Research from Paule Valery Joseph, PhD, who received her doctorate from Penn Nursing in August 2015, has been published in Nursing Research. Joseph worked with colleagues from the Monell Chemical Senses Center to investigate children’s ability to detect sugar and why it seems some children want more sweets than others.

December 18, 2015
Paule Valery Joseph, PhD Paule Valery Joseph, PhD
According to the research, sensitivity to sweet taste varies widely across school-aged children and is in part genetically-determined. The findings may inform efforts to reduce sugar consumption and improve nutritional health of children.
 
The researchers determined the sweet taste threshold, defined as the lowest detectable level of sucrose, of 216 healthy children between the ages of 7 and 14. Each child was given two cups, one containing distilled water and the other containing a sugar solution and asked to indicate which contained a taste. This procedure was repeated across a wide range of sugar concentrations: the lowest concentration that the child could reliably distinguish from water was designated as that child’s sweet detection threshold (a lower taste threshold means the child is more sensitive to that taste). Detection thresholds varied across a large range. The most sensitive child required the equivalent of only 0.005 teaspoon of sugar dissolved in a cup of water to detect sweetness, whereas the least sensitive needed three teaspoons to get the same sensation.
 
To explore genetic influences on sweet taste perception, DNA from 168 of the children was analyzed to identify variation in two sweet taste genes known to be related to sweet sensitivity in adults: the TAS1R3 G-coupled protein sweet receptor gene and the GNAT3 sweet receptor signaling gene.

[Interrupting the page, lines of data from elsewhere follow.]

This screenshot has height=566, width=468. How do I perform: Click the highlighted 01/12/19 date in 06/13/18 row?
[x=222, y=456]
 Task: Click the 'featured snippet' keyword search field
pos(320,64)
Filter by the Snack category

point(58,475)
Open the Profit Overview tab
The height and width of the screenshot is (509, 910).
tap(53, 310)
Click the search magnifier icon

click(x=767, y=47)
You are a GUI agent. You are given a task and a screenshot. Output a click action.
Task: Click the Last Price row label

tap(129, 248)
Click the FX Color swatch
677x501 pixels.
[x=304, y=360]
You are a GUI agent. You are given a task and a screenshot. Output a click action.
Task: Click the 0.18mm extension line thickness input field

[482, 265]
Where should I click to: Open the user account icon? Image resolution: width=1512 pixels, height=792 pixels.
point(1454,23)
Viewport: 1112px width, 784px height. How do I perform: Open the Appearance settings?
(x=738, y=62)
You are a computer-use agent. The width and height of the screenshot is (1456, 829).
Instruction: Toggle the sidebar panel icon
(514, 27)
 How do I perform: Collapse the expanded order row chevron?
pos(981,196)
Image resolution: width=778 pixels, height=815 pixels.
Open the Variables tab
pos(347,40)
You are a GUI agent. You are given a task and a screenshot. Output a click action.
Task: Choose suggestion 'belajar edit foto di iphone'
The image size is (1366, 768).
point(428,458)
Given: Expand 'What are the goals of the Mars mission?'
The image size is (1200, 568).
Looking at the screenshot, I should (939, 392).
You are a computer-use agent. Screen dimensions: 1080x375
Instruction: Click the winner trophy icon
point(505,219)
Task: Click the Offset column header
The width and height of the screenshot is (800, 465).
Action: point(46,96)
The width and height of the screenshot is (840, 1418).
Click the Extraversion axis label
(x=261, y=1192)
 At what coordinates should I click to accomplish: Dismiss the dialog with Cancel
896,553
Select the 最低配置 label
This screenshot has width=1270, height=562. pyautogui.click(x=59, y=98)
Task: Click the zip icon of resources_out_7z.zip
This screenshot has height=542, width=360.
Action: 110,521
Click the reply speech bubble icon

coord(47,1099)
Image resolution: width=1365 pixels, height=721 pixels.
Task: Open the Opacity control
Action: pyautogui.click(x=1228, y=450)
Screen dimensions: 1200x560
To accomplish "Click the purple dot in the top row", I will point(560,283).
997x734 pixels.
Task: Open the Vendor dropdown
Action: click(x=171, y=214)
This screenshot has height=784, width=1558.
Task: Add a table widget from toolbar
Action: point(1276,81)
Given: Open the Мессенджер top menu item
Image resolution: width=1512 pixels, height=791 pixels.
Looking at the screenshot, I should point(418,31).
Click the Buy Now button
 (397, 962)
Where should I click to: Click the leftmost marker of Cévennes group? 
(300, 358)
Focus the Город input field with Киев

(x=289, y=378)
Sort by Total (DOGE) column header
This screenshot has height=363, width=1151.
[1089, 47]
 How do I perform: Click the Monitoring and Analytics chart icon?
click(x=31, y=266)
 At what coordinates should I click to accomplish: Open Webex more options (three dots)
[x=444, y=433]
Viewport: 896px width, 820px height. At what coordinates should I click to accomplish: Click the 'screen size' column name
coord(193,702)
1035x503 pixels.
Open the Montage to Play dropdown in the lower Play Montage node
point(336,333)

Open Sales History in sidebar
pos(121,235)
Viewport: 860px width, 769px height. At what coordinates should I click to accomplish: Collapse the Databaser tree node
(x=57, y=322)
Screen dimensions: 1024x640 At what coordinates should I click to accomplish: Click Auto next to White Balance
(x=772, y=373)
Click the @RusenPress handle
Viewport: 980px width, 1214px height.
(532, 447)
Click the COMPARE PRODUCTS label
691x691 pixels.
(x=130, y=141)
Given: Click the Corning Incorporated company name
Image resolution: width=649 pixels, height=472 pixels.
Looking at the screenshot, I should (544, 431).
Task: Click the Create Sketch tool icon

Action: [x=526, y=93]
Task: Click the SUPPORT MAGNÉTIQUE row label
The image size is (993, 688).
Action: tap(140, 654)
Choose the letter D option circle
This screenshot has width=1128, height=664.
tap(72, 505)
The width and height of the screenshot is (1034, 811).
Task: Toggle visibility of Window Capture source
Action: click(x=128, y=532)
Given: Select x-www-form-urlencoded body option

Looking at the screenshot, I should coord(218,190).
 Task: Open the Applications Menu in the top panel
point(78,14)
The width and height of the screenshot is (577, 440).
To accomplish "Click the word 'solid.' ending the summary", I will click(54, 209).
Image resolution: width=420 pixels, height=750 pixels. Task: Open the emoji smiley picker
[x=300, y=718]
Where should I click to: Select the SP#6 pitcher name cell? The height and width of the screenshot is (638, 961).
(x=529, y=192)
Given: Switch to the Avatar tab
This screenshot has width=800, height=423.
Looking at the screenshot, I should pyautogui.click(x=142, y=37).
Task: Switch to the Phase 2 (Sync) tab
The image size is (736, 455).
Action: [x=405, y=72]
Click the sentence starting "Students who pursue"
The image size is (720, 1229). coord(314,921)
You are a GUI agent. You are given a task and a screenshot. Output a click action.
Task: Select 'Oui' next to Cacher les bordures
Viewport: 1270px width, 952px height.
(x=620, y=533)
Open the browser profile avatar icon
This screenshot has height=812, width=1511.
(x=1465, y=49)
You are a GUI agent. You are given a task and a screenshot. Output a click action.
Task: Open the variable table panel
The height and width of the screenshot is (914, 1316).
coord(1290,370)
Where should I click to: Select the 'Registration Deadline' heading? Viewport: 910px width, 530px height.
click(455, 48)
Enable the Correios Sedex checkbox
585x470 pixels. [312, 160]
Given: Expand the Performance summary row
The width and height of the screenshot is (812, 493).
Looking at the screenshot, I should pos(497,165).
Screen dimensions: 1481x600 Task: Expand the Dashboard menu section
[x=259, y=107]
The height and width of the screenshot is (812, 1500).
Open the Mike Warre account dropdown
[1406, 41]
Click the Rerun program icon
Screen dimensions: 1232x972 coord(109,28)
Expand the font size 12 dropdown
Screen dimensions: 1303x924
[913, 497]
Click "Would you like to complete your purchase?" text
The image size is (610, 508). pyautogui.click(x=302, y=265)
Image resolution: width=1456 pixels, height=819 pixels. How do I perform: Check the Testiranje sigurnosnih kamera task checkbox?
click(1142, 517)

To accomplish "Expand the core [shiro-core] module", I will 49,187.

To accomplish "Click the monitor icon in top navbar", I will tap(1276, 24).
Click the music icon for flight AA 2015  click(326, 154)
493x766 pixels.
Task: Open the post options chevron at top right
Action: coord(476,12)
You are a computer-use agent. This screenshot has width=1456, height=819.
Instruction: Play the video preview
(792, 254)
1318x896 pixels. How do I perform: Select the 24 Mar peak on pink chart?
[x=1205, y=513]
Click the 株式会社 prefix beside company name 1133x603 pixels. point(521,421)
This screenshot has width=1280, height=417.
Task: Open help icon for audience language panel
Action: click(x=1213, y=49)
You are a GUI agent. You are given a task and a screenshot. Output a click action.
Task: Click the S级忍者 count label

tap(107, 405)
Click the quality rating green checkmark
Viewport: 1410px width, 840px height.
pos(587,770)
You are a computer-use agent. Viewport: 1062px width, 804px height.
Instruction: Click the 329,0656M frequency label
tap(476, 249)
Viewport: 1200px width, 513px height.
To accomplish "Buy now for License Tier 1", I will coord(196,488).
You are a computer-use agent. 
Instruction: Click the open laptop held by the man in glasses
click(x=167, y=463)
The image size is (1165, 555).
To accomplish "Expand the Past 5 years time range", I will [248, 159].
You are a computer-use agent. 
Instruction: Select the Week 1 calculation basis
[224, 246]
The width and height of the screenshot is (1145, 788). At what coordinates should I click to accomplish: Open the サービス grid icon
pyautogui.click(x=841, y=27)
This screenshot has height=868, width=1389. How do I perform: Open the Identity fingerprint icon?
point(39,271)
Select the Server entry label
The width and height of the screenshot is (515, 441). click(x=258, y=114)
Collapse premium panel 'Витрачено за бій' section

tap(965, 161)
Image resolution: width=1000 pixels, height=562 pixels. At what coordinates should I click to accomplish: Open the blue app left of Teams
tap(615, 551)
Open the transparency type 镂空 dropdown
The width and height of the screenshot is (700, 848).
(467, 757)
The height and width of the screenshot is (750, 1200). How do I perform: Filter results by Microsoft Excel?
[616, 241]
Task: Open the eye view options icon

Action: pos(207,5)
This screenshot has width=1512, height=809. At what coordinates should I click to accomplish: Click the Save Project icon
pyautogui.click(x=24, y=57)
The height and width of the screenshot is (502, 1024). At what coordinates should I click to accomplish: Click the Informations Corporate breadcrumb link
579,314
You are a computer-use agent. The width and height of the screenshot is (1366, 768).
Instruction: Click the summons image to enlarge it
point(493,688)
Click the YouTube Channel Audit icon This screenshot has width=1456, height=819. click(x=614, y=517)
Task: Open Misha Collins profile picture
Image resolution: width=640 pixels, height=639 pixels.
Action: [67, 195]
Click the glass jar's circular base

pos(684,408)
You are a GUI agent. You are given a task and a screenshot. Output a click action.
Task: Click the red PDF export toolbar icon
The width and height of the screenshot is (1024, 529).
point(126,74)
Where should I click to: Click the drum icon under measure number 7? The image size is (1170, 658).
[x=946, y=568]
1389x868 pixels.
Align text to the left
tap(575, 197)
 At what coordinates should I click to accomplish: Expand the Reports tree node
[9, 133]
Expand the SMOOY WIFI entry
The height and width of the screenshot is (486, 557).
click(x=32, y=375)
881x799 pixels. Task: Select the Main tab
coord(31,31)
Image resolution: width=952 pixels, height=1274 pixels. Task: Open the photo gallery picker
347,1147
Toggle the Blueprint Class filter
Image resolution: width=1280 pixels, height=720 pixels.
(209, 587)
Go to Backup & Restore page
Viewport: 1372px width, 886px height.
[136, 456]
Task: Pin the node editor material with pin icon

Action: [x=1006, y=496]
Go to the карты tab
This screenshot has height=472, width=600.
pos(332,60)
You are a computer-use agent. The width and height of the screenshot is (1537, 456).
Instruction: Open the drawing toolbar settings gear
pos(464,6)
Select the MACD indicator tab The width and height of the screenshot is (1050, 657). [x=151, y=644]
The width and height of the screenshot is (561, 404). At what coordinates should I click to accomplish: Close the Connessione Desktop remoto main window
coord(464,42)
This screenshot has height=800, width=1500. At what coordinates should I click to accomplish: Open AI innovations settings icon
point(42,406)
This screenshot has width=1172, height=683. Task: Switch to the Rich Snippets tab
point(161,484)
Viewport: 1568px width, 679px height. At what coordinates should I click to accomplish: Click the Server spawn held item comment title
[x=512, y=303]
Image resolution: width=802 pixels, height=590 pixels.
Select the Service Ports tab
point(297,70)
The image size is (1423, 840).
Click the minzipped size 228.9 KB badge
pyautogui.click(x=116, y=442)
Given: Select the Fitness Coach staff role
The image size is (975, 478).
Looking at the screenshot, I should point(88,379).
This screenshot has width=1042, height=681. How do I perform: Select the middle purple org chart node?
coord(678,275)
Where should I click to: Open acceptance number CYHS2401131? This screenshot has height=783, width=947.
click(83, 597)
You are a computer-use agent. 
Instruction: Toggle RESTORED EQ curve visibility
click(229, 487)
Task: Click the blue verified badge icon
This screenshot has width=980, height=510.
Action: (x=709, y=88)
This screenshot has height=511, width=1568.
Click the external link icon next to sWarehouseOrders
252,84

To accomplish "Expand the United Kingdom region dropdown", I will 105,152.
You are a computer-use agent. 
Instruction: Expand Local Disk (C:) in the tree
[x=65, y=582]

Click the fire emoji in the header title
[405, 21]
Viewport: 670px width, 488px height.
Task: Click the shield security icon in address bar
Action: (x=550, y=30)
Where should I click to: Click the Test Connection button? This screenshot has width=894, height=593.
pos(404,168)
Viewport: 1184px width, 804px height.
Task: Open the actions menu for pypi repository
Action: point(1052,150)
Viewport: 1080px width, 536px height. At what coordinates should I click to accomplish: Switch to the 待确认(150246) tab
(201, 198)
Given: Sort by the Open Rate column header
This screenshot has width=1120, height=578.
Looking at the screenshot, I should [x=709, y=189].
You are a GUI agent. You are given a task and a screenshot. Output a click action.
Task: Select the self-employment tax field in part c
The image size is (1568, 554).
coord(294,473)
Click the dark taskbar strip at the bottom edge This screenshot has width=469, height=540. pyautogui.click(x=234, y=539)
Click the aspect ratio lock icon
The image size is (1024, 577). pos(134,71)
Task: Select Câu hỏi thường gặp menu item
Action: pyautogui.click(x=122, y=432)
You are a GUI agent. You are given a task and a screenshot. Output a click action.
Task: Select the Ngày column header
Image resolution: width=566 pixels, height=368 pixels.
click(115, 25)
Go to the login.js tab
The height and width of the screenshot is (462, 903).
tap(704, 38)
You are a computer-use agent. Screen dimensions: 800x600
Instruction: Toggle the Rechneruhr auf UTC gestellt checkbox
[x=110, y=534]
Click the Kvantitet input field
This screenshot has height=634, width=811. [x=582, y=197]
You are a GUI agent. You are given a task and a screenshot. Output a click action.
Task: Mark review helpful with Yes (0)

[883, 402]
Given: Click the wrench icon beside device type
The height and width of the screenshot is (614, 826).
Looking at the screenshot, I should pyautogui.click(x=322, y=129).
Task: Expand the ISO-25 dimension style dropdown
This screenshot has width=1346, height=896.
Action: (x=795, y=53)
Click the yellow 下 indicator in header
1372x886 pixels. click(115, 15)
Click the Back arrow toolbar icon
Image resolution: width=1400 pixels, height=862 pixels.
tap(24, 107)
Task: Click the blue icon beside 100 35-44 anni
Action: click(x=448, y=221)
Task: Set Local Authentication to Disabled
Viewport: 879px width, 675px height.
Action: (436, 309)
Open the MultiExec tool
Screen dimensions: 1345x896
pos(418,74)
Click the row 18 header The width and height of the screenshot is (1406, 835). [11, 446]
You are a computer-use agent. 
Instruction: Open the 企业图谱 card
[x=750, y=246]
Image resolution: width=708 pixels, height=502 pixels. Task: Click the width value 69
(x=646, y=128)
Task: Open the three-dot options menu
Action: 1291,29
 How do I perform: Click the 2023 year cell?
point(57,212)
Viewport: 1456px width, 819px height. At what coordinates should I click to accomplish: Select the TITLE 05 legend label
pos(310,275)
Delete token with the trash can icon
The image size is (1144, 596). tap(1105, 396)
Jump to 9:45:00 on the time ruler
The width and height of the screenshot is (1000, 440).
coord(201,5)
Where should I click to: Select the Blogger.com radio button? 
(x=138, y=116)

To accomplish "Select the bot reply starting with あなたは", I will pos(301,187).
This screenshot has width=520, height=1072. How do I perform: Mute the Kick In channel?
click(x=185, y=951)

An additional analysis identified variation in the TAS2R38 bitter receptor gene, which is known to be related to individual differences in sweet preferences among children. Small changes in each of these genes are associated with differential sensitivity of the respective receptor to its activating taste stimuli.
 
Genotype analyses revealed that sucrose thresholds and sensitivity were related to variation in the bitter receptor gene, but not in the two sweet receptor genes. Specifically, children whose TAS2R38 receptor gene variants make them more bitter-sensitive were also more sensitive to sucrose. Dietary records revealed that children having this same bitter-sensitive gene variant consume a higher percentage of their daily calories as added sugar. Using bioelectrical impedance to measure body composition, the researchers also asked whether sweet sensitivity might relate to measures of obesity.
 
“Our assumption was that the more obese children would be insensitive to sugar and therefore would need higher concentrations to get the same pleasing effect as leaner children,” said Joseph, who is currently a Clinical & Translational Postdoctoral Fellow at the National Institute of Nursing Research. “This was not the case and to our surprise, children having more body fat were more sensitive to sugar and were able to detect a sweet taste at lower concentrations of sucrose.”
 
The work was supported by the National Institute of Deafness and Other Communication Disorders of the National Institutes of Health (NIH) under grants DC011287 and P30DC011735 to Monell and by grant T32NR007100 from the National Institute of Nursing Research of the NIH to the University of Pennsylvania School of Nursing. Additional support came from the International Society of Nurses in Genetics and from an investigator initiated grant from Ajinomoto Co., Inc. The funding agencies had no role in the design and conduct of the study; in the collection, analysis, and interpretation of the data; or in the preparation or contents of the manuscript.